The Technology Security Risk
Among financial institutions, Banks have been struggling to research, develop, assimilate and apply new technologies rapidly in response to their under-performing and outdated Core Banking Systems (CBS), which barely supports current key processes. With renewed pressure to tamp down costs, open the bank to API services and adjust to volatile conditions, fintech institutions currently have little confidence in their CBS to respond to regulatory requirements, clients as well as managing risk and keep up with technology. Fintech’s ambitious entrepreneurs, look for job-creation-seeking Governments, innovative technologies and high tech consumer demand markets.
Considered like a modern age gold rush, global investment in Fintech already surpasses $111 billion and is paving the way for new and bold organizations that can induce a much-needed financial innovation in financial services. Yet strangely there seems to be little direct discussion about whether the pressure on the Fintech industry has the required response from the perspective of technology security, regarding the near future.
Big technology firms and young Fintechs experience thousands of security attacks per year with a portion of those being serious and successful. However, they are still pressured and requested to widen their range of services and to grow rapidly, especially by governments, investors and the market. These young companies (on average with less than 10 years of existence) aren’t expected to possess the technological knowledge and experience of the Internet oriented Big Techs industry players. Yet, they are requested to deal with increasingly huge amounts of personal data and wealth. On another view, Fintechs typically do not always pass through the same internal bank IT department technology restrictions and tests (and if so, they tend to do it at a later stage) as these imply costs that are usually not supported at the beginning of their projects.
The question is whether these young technology firms can really safely handle these amounts of financial and personal data like the GAFAs do, especially when the industry witnesses an ever-increasing number of service channels, business offers and an even higher number of cyber-attacks.
Lastly, as more systems become connected, run by different entities, schemas, documentation and ways of working, the higher the risk of cyber vulnerabilities. A common source of such weaknesses includes the API interfaces between systems. Because two systems are not designed at the same time by the same developers, compatibility often poses issues and challenges in security, especially given the limitations of legacy technology.
The future of fintech will require security
Fintechs are deliberately and rapidly exposing their services and wealth to their intentions to innovate, to lower costs, fund new businesses and take risks. Contradictorily the industry is expecting them to be safer and more prudent than before. The result is an enormous amount of financial data being transferred to or passed by young Fintech companies based on young professionals that don’t have the empirical experience of traditional banks or the technological know-how of big ecommerce players.
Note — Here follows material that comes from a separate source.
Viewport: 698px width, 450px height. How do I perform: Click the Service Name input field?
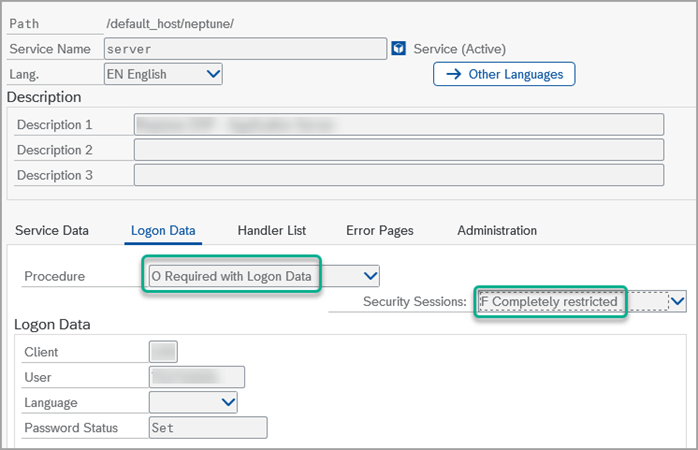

Although there has been an increasing number of security issues and losses within the industry, this fintech innovation speed doesn’t seem to slow down. This scenario entails security challenges for the near future which continue in many cases to be either underestimated, misjudged or ignored. The future of Security in Fintech starts today with the discussion of these matters in all platforms possible and must be in the front row of decisions from Governments, Financial Institutions and Fintechs.